### [Your goal]
Give the records again exactly, but drop the pictures.

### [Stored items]
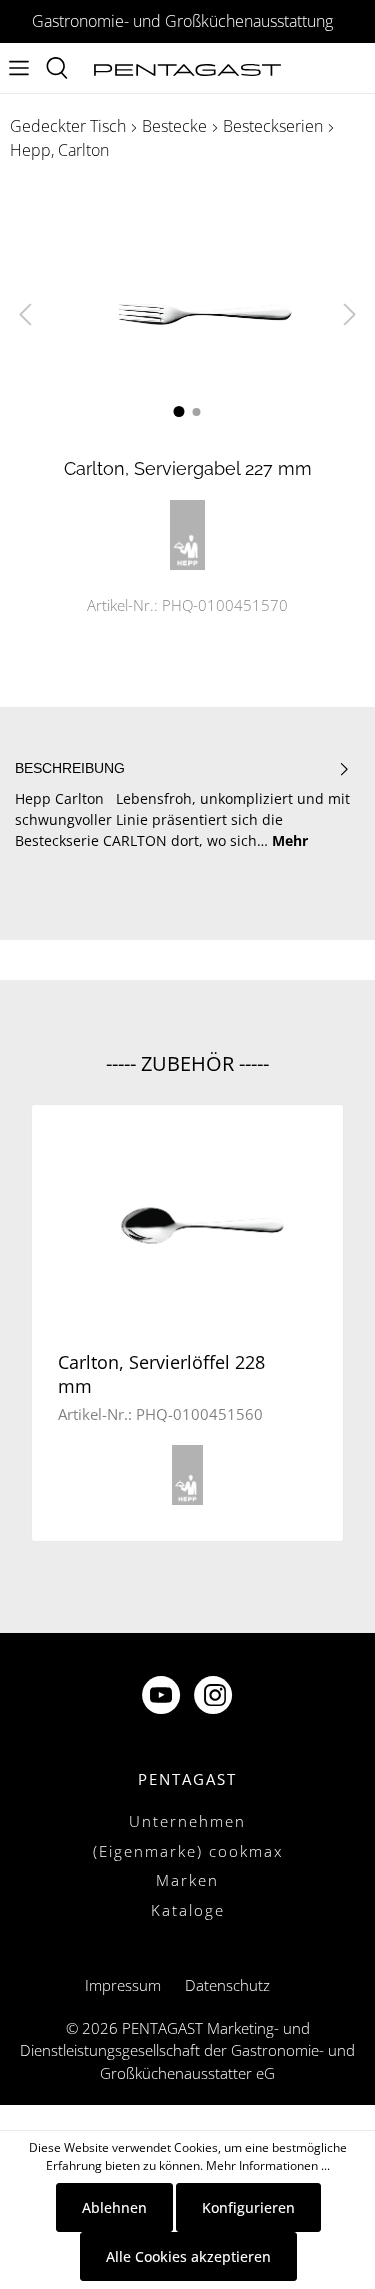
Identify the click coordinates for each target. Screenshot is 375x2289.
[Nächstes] (350, 314)
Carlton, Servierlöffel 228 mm (161, 1374)
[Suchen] (57, 68)
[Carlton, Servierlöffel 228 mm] (187, 1225)
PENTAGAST (187, 1779)
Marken (187, 1880)
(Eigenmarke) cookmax (188, 1851)
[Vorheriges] (25, 314)
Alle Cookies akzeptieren (188, 2256)
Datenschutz (227, 1985)
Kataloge (188, 1910)
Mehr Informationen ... (268, 2165)
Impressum (123, 1985)
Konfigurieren (248, 2207)
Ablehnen (114, 2207)
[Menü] (19, 68)
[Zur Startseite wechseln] (188, 68)
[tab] (182, 804)
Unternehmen (187, 1821)
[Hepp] (188, 532)
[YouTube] (163, 1697)
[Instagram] (215, 1697)
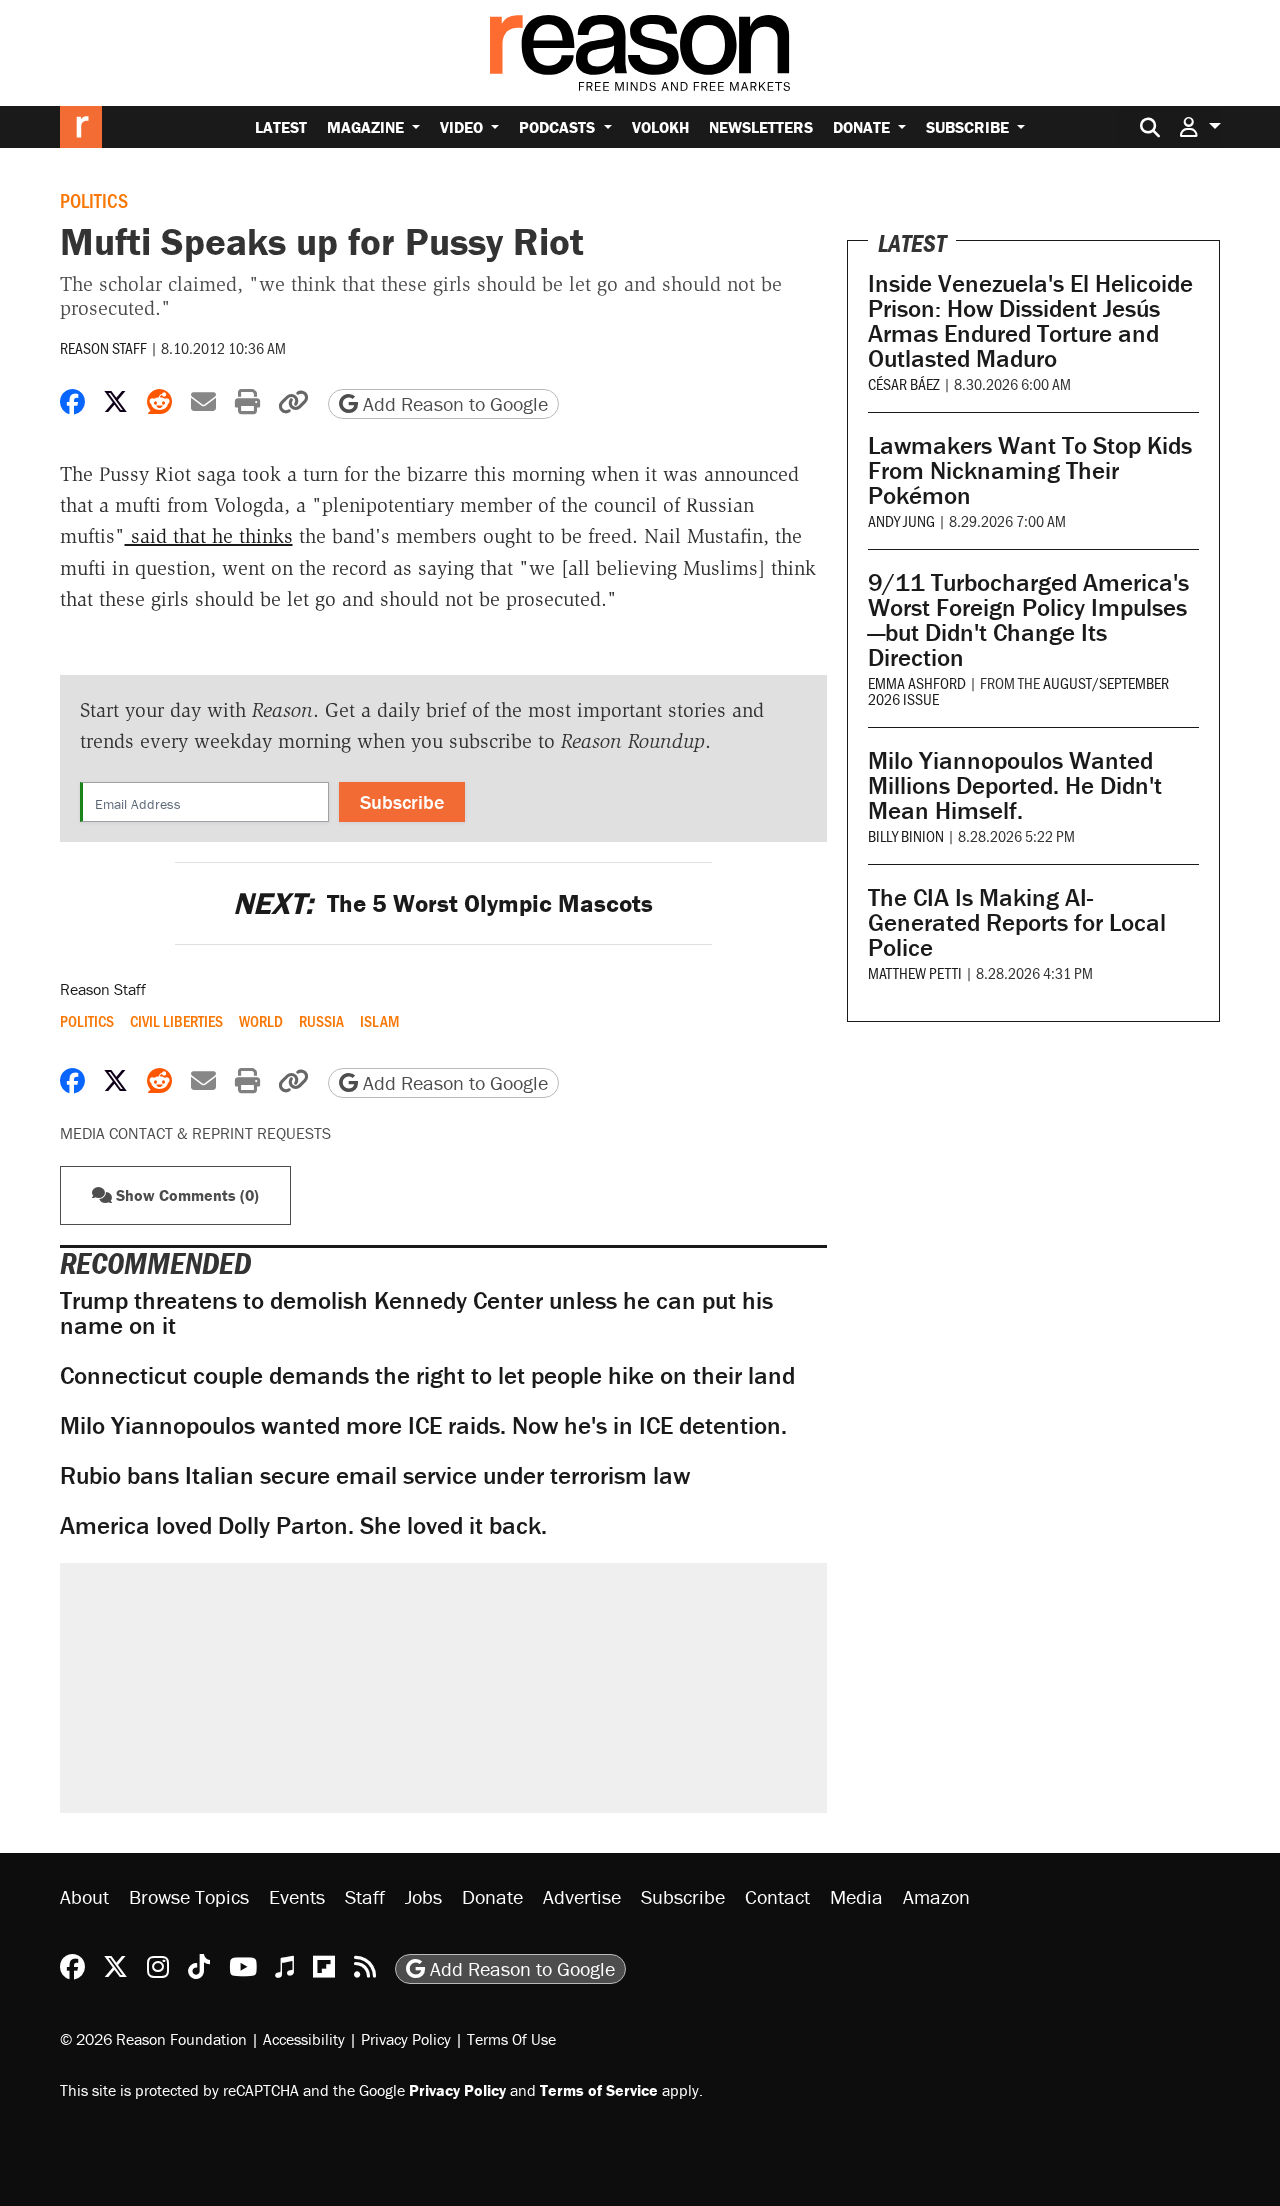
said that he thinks (209, 536)
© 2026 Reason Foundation (153, 2039)
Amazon (936, 1896)
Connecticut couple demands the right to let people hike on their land (427, 1375)
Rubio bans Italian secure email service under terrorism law (375, 1475)
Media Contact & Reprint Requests (195, 1133)
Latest (281, 127)
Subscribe (969, 127)
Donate (863, 127)
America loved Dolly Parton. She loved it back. (303, 1525)
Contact (777, 1896)
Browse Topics (189, 1896)
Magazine (367, 127)
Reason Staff (103, 347)
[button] (1200, 126)
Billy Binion (906, 835)
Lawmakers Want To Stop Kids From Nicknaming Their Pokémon (1030, 470)
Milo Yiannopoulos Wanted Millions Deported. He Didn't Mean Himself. (1015, 785)
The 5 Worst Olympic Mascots (443, 903)
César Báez (904, 383)
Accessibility (304, 2039)
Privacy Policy (406, 2039)
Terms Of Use (511, 2039)
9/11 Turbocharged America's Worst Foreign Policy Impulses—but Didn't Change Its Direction (1028, 620)
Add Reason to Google (453, 403)
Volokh (660, 127)
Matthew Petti (915, 972)
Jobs (423, 1896)
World (261, 1021)
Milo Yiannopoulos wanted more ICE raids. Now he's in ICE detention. (423, 1425)
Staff (365, 1896)
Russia (321, 1021)
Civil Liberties (176, 1021)
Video (463, 127)
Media (856, 1896)
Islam (379, 1021)
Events (297, 1896)
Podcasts (559, 127)
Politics (94, 200)
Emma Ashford (917, 682)
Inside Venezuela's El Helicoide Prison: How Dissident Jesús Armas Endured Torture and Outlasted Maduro (1030, 321)
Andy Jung (901, 520)
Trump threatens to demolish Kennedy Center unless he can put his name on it (416, 1313)
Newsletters (761, 127)
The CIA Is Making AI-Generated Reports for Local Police (1017, 922)
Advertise (582, 1896)
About (84, 1896)
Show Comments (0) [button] (185, 1195)
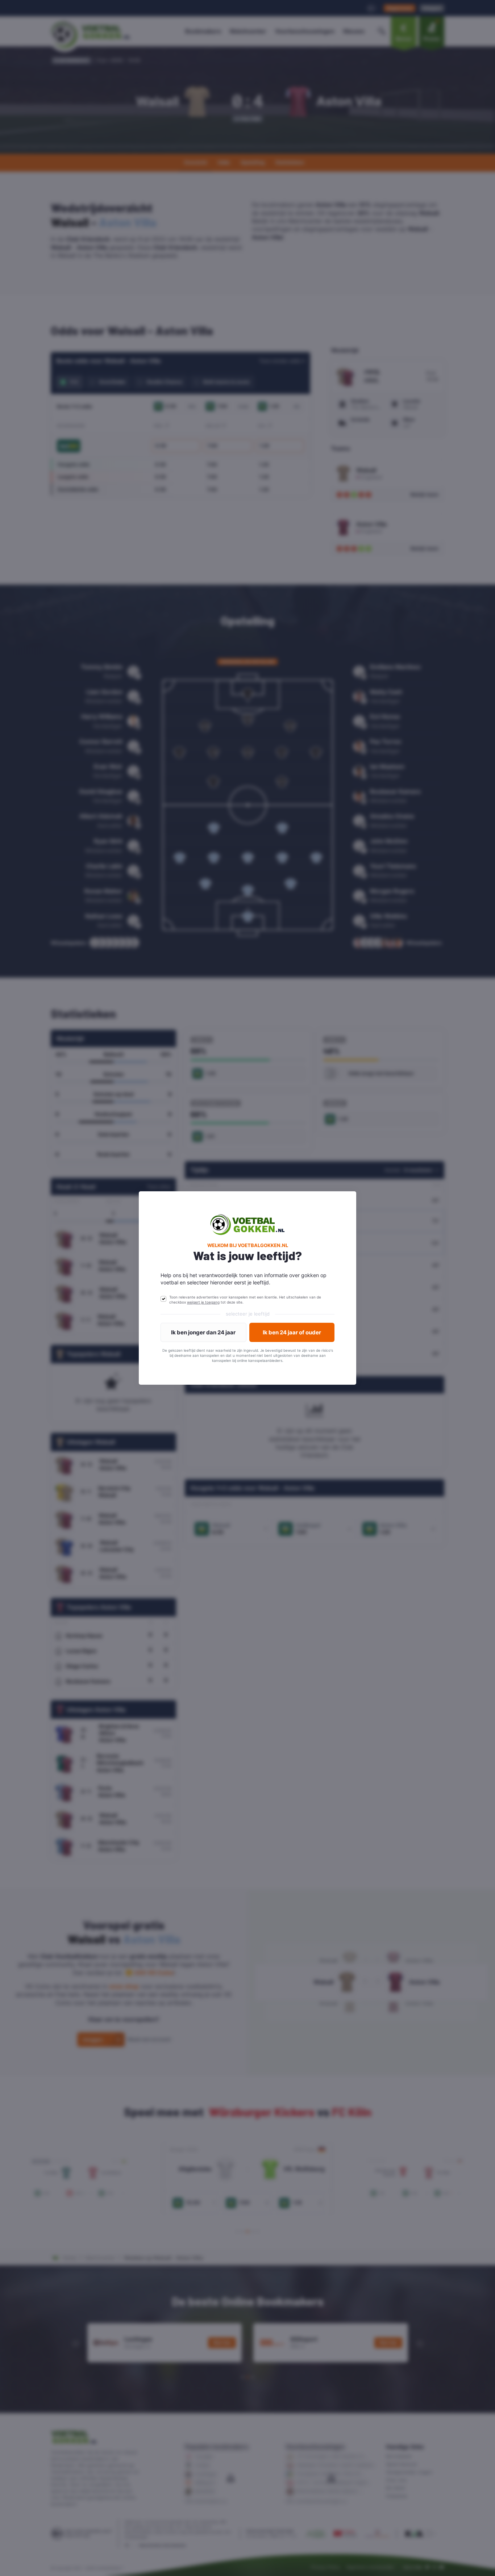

### [Answer box]
Identify the click coordinates for each target. Screenshot is 375x2289.
[Nächstes] (350, 314)
Carlton, Servierlöffel 228 mm (161, 1374)
[Suchen] (57, 68)
[Carlton, Servierlöffel 228 mm] (187, 1225)
PENTAGAST (187, 1779)
Marken (187, 1880)
(Eigenmarke) cookmax (188, 1851)
[Vorheriges] (25, 314)
Alle Cookies akzeptieren (188, 2256)
Datenschutz (227, 1985)
Kataloge (188, 1910)
Mehr Informationen ... (268, 2165)
Impressum (123, 1985)
Konfigurieren (248, 2207)
Ablehnen (114, 2207)
[Menü] (19, 68)
[Zur Startseite wechseln] (188, 68)
[tab] (182, 804)
Unternehmen (187, 1821)
[Hepp] (188, 532)
[YouTube] (163, 1697)
[Instagram] (215, 1697)
said that he thinks (209, 536)
© 2026 Reason Foundation (153, 2039)
Amazon (936, 1896)
Connecticut couple demands the right to let people hike on their land (427, 1375)
Rubio bans Italian secure email service under terrorism law (375, 1475)
Media Contact & Reprint Requests (195, 1133)
Latest (281, 127)
Subscribe (969, 127)
Donate (863, 127)
America loved Dolly Parton. She loved it back. (303, 1525)
Contact (777, 1896)
Browse Topics (189, 1896)
Magazine (367, 127)
Reason Staff (103, 347)
[button] (1200, 126)
Billy Binion (906, 835)
Lawmakers Want To Stop Kids From Nicknaming Their Pokémon (1030, 470)
Milo Yiannopoulos Wanted Millions Deported. He Didn't Mean Himself. (1015, 785)
The 5 Worst Olympic Mascots (443, 903)
César Báez (904, 383)
Accessibility (304, 2039)
Privacy Policy (406, 2039)
Terms Of Use (511, 2039)
9/11 Turbocharged America's Worst Foreign Policy Impulses—but Didn't Change Its Direction (1028, 620)
Add Reason to Google (453, 403)
Volokh (660, 127)
Matthew Petti (915, 972)
Jobs (423, 1896)
World (261, 1021)
Milo Yiannopoulos wanted more ICE raids. Now he's in ICE detention. (423, 1425)
Staff (365, 1896)
Russia (321, 1021)
Civil Liberties (176, 1021)
Video (463, 127)
Media (856, 1896)
Islam (379, 1021)
Events (297, 1896)
Podcasts (559, 127)
Politics (94, 200)
Emma Ashford (917, 682)
Inside Venezuela's El Helicoide Prison: How Dissident Jesús Armas Endured Torture and Outlasted Maduro (1030, 321)
Andy Jung (901, 520)
Trump threatens to demolish Kennedy Center unless he can put his name on it (416, 1313)
Newsletters (761, 127)
The CIA Is Making AI-Generated Reports for Local Police (1017, 922)
Advertise (582, 1896)
About (84, 1896)
Show Comments (0) [button] (185, 1195)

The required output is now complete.